**RAW DATA**
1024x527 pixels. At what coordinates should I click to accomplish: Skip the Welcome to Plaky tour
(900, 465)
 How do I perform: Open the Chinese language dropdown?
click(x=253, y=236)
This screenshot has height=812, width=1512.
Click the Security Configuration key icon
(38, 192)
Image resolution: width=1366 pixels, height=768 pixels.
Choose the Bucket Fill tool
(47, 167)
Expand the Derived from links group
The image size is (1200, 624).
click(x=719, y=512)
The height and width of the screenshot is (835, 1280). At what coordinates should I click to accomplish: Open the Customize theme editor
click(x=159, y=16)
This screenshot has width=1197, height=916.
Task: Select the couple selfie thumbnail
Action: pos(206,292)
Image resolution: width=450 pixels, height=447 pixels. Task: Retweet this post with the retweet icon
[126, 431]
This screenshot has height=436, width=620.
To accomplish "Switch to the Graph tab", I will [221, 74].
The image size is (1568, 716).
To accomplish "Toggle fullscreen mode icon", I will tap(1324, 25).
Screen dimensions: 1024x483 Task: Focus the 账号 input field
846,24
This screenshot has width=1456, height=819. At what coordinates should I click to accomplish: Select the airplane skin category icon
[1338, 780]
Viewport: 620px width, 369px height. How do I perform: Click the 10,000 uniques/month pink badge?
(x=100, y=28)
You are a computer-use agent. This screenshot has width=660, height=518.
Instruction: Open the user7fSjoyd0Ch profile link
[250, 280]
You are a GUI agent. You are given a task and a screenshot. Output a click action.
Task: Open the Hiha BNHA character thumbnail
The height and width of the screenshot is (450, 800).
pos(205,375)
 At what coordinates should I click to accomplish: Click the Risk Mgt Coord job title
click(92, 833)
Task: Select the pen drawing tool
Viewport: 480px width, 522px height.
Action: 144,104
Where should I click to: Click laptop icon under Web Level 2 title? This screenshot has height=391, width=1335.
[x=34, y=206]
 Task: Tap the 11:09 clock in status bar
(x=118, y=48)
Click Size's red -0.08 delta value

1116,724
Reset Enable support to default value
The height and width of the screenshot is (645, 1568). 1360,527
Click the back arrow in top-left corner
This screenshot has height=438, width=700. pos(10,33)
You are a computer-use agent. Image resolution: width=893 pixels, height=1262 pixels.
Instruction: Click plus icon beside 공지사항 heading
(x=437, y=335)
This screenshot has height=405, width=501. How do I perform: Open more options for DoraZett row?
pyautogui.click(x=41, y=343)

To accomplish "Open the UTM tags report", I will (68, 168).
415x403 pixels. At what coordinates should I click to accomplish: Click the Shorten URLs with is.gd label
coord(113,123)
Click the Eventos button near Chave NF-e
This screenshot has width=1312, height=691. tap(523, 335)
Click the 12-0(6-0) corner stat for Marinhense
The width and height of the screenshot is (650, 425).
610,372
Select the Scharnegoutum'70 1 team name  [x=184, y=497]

**PROMPT**
If a line contains the word "computer", count it; give the total for the entries above and nothing else.

**SOLUTION**
2